Quote Originally Posted by Timon View Post
Thank you. But could we dwell on it?
1. As to "file suit". My first assumption was also that "to file suit" is a phrasal verb. I guess it is one. But i do not see the difference. Could you or anyone else explain?
"To file suit" is a phrasal verb because without the article "suit" is a necessary part of the verb phrase. You can't file photo or complaint, you can only file a photo or a complaint. There are many things you can file, but they need their articles. Among them is "a suit", so it is possible to use the transitive verb "file" with "a suit" just as you can use it with "a complaint".

You can't say "that to file suit be a phrasal verb". It sounds as if you were telling the verb to go and be phrasal.

2. As to "defendant" "plaintiff" etc without a determiner.
(...)
- If the evidence is so strongly in favor of the defendant that a
reasonable jury could never find in favor of the plaintiff, then defendant is entitled
to summary judgment, and plaintiff loses, then and there.

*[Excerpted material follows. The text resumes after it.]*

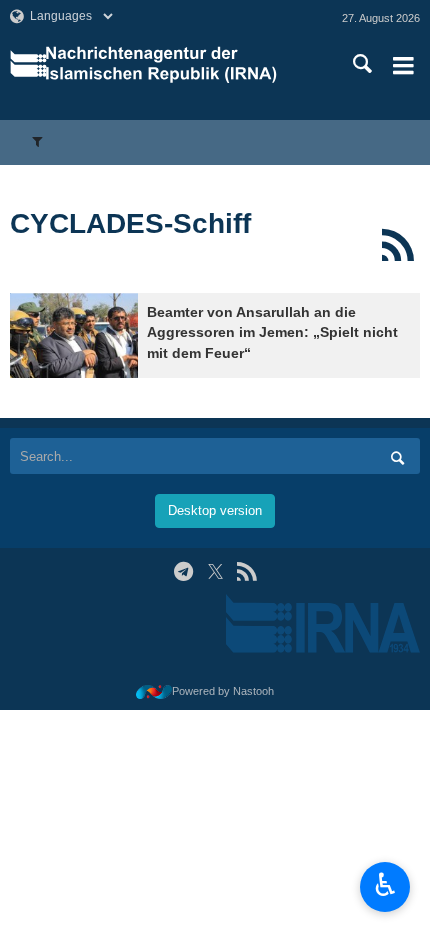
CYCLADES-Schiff (130, 223)
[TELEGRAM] (183, 571)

Please notice that in the last example "defendant" and "plaintiff" are first mentioned with the determiner and then without any. All these sentences do not tell us a story of someone's lawsuit but explain to us in general legal procedures. So "plaintiff" (without the determiner) does not substitute here for a name of a man who is the plaintiff in the case we are discussing now and we know this man. Do you understand what i am trying to say?
I suppose that in these examples the problem is the prepositional phrase. "Of plaintiff" simply sounds clumsy. But then again, legalese always sounds clumsy... So, don't worry too much about the fact that in legal terminology the words defendant and plaintiff may be used like names rather than descriptive terms, which then need articles, because in all other contexts you will have to use articles anyway. Only lawyers need to care about plaintiffs and defendants without articles.